> _TASK OBJECTIVE_:
Return the data given below exactly as it appears.

> _DATA SHOWN_:
++++++++++

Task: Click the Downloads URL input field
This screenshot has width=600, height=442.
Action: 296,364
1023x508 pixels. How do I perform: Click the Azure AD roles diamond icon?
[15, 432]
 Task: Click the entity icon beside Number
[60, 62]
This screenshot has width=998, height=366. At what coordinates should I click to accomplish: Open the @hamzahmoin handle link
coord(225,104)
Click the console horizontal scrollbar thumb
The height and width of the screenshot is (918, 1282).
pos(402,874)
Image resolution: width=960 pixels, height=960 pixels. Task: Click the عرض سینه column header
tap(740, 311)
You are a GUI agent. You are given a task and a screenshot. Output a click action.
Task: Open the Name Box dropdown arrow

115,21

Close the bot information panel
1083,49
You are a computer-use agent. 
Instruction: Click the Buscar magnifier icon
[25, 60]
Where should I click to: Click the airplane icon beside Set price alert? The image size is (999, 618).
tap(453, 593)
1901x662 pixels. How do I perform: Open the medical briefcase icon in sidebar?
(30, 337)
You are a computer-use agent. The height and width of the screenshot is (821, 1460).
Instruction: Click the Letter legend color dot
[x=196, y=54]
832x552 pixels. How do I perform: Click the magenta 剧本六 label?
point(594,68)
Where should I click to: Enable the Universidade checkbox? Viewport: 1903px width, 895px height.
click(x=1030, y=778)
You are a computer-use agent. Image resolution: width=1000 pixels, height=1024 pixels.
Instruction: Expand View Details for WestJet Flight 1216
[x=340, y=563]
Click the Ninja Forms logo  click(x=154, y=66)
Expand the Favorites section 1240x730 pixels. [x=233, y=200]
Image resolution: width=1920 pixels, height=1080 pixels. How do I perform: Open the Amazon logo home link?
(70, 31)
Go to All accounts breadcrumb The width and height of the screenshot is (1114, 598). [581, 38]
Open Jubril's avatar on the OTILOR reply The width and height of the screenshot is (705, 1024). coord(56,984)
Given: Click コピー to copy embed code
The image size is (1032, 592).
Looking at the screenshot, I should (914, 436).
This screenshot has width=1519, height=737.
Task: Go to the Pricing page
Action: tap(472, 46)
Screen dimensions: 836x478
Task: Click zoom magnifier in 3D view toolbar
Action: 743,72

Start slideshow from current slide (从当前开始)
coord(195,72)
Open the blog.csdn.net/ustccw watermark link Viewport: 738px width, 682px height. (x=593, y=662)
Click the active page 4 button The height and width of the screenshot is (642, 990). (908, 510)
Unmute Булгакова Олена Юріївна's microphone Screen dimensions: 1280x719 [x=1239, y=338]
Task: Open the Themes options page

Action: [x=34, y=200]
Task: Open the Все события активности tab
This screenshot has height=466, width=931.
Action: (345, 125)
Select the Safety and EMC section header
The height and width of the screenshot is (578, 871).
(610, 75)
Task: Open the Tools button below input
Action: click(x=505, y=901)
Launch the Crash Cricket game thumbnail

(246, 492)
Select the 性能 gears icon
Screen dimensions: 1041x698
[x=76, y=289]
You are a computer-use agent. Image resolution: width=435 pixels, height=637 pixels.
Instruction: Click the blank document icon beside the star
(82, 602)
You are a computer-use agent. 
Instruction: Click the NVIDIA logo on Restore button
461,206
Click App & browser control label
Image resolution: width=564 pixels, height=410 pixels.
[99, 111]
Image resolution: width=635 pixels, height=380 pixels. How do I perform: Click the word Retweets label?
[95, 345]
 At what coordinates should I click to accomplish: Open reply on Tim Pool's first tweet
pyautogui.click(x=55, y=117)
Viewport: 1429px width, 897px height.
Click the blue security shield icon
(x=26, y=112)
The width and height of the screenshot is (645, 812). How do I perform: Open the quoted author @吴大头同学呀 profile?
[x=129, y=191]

++++++++++

> _RESULT FOR THIS EXERCISE_:
Task: Click the Downloads URL input field
This screenshot has width=600, height=442.
Action: 296,364
1023x508 pixels. How do I perform: Click the Azure AD roles diamond icon?
[15, 432]
 Task: Click the entity icon beside Number
[60, 62]
This screenshot has width=998, height=366. At what coordinates should I click to accomplish: Open the @hamzahmoin handle link
coord(225,104)
Click the console horizontal scrollbar thumb
The height and width of the screenshot is (918, 1282).
pos(402,874)
Image resolution: width=960 pixels, height=960 pixels. Task: Click the عرض سینه column header
tap(740, 311)
You are a GUI agent. You are given a task and a screenshot. Output a click action.
Task: Open the Name Box dropdown arrow

115,21

Close the bot information panel
1083,49
You are a computer-use agent. 
Instruction: Click the Buscar magnifier icon
[25, 60]
Where should I click to: Click the airplane icon beside Set price alert? The image size is (999, 618).
tap(453, 593)
1901x662 pixels. How do I perform: Open the medical briefcase icon in sidebar?
(30, 337)
You are a computer-use agent. The height and width of the screenshot is (821, 1460).
Instruction: Click the Letter legend color dot
[x=196, y=54]
832x552 pixels. How do I perform: Click the magenta 剧本六 label?
point(594,68)
Where should I click to: Enable the Universidade checkbox? Viewport: 1903px width, 895px height.
click(x=1030, y=778)
You are a computer-use agent. Image resolution: width=1000 pixels, height=1024 pixels.
Instruction: Expand View Details for WestJet Flight 1216
[x=340, y=563]
Click the Ninja Forms logo  click(x=154, y=66)
Expand the Favorites section 1240x730 pixels. [x=233, y=200]
Image resolution: width=1920 pixels, height=1080 pixels. How do I perform: Open the Amazon logo home link?
(70, 31)
Go to All accounts breadcrumb The width and height of the screenshot is (1114, 598). [581, 38]
Open Jubril's avatar on the OTILOR reply The width and height of the screenshot is (705, 1024). coord(56,984)
Given: Click コピー to copy embed code
The image size is (1032, 592).
Looking at the screenshot, I should (914, 436).
This screenshot has width=1519, height=737.
Task: Go to the Pricing page
Action: tap(472, 46)
Screen dimensions: 836x478
Task: Click zoom magnifier in 3D view toolbar
Action: 743,72

Start slideshow from current slide (从当前开始)
coord(195,72)
Open the blog.csdn.net/ustccw watermark link Viewport: 738px width, 682px height. (x=593, y=662)
Click the active page 4 button The height and width of the screenshot is (642, 990). (908, 510)
Unmute Булгакова Олена Юріївна's microphone Screen dimensions: 1280x719 [x=1239, y=338]
Task: Open the Themes options page

Action: [x=34, y=200]
Task: Open the Все события активности tab
This screenshot has height=466, width=931.
Action: (345, 125)
Select the Safety and EMC section header
The height and width of the screenshot is (578, 871).
(610, 75)
Task: Open the Tools button below input
Action: click(x=505, y=901)
Launch the Crash Cricket game thumbnail

(246, 492)
Select the 性能 gears icon
Screen dimensions: 1041x698
[x=76, y=289]
You are a computer-use agent. Image resolution: width=435 pixels, height=637 pixels.
Instruction: Click the blank document icon beside the star
(82, 602)
You are a computer-use agent. 
Instruction: Click the NVIDIA logo on Restore button
461,206
Click App & browser control label
Image resolution: width=564 pixels, height=410 pixels.
[99, 111]
Image resolution: width=635 pixels, height=380 pixels. How do I perform: Click the word Retweets label?
[95, 345]
 At what coordinates should I click to accomplish: Open reply on Tim Pool's first tweet
pyautogui.click(x=55, y=117)
Viewport: 1429px width, 897px height.
Click the blue security shield icon
(x=26, y=112)
The width and height of the screenshot is (645, 812). How do I perform: Open the quoted author @吴大头同学呀 profile?
[x=129, y=191]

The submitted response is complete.